Directions:
In the answer, every entry must appear exactly as given.

Records excerpted from a collection:
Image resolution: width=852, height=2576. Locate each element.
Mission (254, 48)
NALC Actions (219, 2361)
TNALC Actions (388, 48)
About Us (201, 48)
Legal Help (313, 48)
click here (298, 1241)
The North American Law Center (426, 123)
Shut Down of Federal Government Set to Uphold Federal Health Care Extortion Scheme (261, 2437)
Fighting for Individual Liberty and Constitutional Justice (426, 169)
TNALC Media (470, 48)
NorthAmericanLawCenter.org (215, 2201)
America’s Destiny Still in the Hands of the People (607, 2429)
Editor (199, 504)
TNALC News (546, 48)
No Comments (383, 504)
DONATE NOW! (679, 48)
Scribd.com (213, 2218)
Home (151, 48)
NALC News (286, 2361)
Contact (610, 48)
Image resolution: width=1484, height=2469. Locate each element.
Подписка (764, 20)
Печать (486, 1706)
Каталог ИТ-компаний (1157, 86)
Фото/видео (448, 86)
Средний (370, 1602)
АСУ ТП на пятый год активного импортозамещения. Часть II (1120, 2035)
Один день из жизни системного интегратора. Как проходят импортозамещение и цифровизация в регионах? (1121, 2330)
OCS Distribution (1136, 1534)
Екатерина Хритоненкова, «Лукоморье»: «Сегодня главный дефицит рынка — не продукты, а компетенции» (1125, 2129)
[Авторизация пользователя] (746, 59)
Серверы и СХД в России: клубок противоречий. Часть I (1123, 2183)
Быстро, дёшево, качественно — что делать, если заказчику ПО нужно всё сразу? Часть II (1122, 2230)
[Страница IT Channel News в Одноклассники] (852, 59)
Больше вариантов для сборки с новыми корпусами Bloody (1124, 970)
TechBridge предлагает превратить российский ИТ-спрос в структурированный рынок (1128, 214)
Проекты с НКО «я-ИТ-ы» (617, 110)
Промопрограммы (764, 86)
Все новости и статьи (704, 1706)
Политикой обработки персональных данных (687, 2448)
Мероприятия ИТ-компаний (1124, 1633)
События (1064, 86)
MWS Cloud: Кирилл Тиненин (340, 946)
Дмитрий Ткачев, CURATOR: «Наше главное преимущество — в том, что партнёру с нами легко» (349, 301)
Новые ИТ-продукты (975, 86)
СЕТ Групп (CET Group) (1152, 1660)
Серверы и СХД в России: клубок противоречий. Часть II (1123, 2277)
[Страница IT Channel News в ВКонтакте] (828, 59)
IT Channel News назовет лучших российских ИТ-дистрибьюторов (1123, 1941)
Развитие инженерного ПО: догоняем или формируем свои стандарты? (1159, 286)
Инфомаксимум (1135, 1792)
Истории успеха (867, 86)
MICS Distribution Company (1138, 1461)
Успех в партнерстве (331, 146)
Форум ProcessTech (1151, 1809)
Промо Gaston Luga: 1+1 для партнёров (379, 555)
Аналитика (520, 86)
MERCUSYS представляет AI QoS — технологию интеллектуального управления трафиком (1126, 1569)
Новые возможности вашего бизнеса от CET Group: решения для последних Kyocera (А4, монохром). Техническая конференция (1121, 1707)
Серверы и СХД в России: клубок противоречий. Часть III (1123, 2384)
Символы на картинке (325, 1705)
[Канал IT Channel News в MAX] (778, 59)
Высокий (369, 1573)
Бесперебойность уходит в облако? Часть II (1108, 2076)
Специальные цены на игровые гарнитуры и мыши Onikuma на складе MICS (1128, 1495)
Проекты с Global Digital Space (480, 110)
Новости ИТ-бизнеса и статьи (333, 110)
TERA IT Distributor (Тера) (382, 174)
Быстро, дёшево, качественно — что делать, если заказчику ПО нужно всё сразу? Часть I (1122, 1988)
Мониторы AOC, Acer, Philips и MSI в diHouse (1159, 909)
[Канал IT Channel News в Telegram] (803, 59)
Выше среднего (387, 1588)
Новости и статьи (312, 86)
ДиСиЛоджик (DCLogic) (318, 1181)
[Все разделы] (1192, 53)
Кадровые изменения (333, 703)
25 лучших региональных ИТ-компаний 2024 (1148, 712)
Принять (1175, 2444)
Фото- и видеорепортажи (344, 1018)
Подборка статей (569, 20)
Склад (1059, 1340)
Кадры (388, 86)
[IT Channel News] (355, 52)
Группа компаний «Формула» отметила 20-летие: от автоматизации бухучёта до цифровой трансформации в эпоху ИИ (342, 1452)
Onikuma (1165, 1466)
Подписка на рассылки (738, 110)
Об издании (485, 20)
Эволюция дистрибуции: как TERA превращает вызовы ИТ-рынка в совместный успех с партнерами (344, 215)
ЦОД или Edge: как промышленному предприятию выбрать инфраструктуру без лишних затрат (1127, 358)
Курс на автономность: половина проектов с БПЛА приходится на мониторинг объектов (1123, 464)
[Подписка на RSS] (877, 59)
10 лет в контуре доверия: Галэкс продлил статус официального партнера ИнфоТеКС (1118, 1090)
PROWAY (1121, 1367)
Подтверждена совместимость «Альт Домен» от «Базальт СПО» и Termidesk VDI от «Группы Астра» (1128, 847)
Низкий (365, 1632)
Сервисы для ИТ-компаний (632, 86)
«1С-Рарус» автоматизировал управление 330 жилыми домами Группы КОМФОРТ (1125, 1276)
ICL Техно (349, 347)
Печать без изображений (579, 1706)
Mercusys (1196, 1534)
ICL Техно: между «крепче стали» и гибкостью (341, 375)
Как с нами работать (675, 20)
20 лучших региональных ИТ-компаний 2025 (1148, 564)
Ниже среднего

Exercise solution:
Image resolution: width=852, height=2576. Locate each element.
Mission (254, 48)
NALC Actions (219, 2361)
TNALC Actions (388, 48)
About Us (201, 48)
Legal Help (313, 48)
click here (298, 1241)
The North American Law Center (426, 123)
Shut Down of Federal Government Set to Uphold Federal Health Care Extortion Scheme (261, 2437)
Fighting for Individual Liberty and Constitutional Justice (426, 169)
TNALC Media (470, 48)
NorthAmericanLawCenter.org (215, 2201)
America’s Destiny Still in the Hands of the People (607, 2429)
Editor (199, 504)
TNALC News (546, 48)
No Comments (383, 504)
DONATE NOW! (679, 48)
Scribd.com (213, 2218)
Home (151, 48)
NALC News (286, 2361)
Contact (610, 48)
Image resolution: width=1484, height=2469. Locate each element.
Подписка (764, 20)
Печать (486, 1706)
Каталог ИТ-компаний (1157, 86)
Фото/видео (448, 86)
Средний (370, 1602)
АСУ ТП на пятый год активного импортозамещения. Часть II (1120, 2035)
Один день из жизни системного интегратора. Как проходят импортозамещение и цифровизация в регионах? (1121, 2330)
OCS Distribution (1136, 1534)
Екатерина Хритоненкова, «Лукоморье»: «Сегодня главный дефицит рынка — не продукты, а компетенции» (1125, 2129)
[Авторизация пользователя] (746, 59)
Серверы и СХД в России: клубок противоречий. Часть I (1123, 2183)
Быстро, дёшево, качественно — что делать, если заказчику ПО нужно всё сразу? Часть II (1122, 2230)
[Страница IT Channel News в Одноклассники] (852, 59)
Больше вариантов для сборки с новыми корпусами Bloody (1124, 970)
TechBridge предлагает превратить российский ИТ-спрос в структурированный рынок (1128, 214)
Проекты с НКО «я-ИТ-ы» (617, 110)
Промопрограммы (764, 86)
Все новости и статьи (704, 1706)
Политикой обработки персональных данных (687, 2448)
Мероприятия ИТ-компаний (1124, 1633)
События (1064, 86)
MWS Cloud: Кирилл Тиненин (340, 946)
Дмитрий Ткачев, CURATOR: «Наше главное преимущество — в том, что партнёру с нами легко» (349, 301)
Новые ИТ-продукты (975, 86)
СЕТ Групп (CET Group) (1152, 1660)
Серверы и СХД в России: клубок противоречий. Часть II (1123, 2277)
[Страница IT Channel News в ВКонтакте] (828, 59)
IT Channel News назовет лучших российских ИТ-дистрибьюторов (1123, 1941)
Развитие инженерного ПО: догоняем или формируем свои стандарты? (1159, 286)
Инфомаксимум (1135, 1792)
Истории успеха (867, 86)
MICS Distribution Company (1138, 1461)
Успех в партнерстве (331, 146)
Форум ProcessTech (1151, 1809)
Промо Gaston Luga: 1+1 для партнёров (379, 555)
Аналитика (520, 86)
MERCUSYS представляет AI QoS — технологию интеллектуального управления трафиком (1126, 1569)
Новые возможности вашего бизнеса от CET Group: решения для последних Kyocera (А4, монохром). Техническая конференция (1121, 1707)
Серверы и СХД в России: клубок противоречий. Часть III (1123, 2384)
Символы на картинке (325, 1705)
[Канал IT Channel News в MAX] (778, 59)
Высокий (369, 1573)
Бесперебойность уходит в облако? Часть II (1108, 2076)
Специальные цены на игровые гарнитуры и мыши Onikuma на складе MICS (1128, 1495)
Проекты с Global Digital Space (480, 110)
Новости ИТ-бизнеса и статьи (333, 110)
TERA IT Distributor (Тера) (382, 174)
Быстро, дёшево, качественно — что делать, если заказчику ПО нужно всё сразу? Часть I (1122, 1988)
Мониторы AOC, Acer, Philips и MSI в diHouse (1159, 909)
[Канал IT Channel News в Telegram] (803, 59)
Выше среднего (387, 1588)
Новости и статьи (312, 86)
ДиСиЛоджик (DCLogic) (318, 1181)
[Все разделы] (1192, 53)
Кадровые изменения (333, 703)
25 лучших региональных ИТ-компаний 2024 (1148, 712)
Принять (1175, 2444)
Фото- и видеорепортажи (344, 1018)
Подборка статей (569, 20)
Склад (1059, 1340)
Кадры (388, 86)
[IT Channel News] (355, 52)
Группа компаний «Формула» отметила 20-летие: от автоматизации бухучёта до цифровой трансформации в эпоху ИИ (342, 1452)
Onikuma (1165, 1466)
Подписка на рассылки (738, 110)
Об издании (485, 20)
Эволюция дистрибуции: как TERA превращает вызовы ИТ-рынка в совместный успех с партнерами (344, 215)
ЦОД или Edge: как промышленному предприятию выбрать инфраструктуру без лишних затрат (1127, 358)
Курс на автономность: половина проектов с БПЛА приходится на мониторинг объектов (1123, 464)
[Подписка на RSS] (877, 59)
10 лет в контуре доверия: Галэкс продлил статус официального партнера ИнфоТеКС (1118, 1090)
PROWAY (1121, 1367)
Подтверждена совместимость «Альт Домен» от «Базальт СПО» и Termidesk VDI от «Группы Астра» (1128, 847)
Низкий (365, 1632)
Сервисы для ИТ-компаний (632, 86)
«1С-Рарус» автоматизировал управление 330 жилыми домами Группы КОМФОРТ (1125, 1276)
ICL Техно (349, 347)
Печать без изображений (579, 1706)
Mercusys (1196, 1534)
ICL Техно: между «крепче стали» и гибкостью (341, 375)
Как с нами работать (675, 20)
20 лучших региональных ИТ-компаний 2025 (1148, 564)
Ниже среднего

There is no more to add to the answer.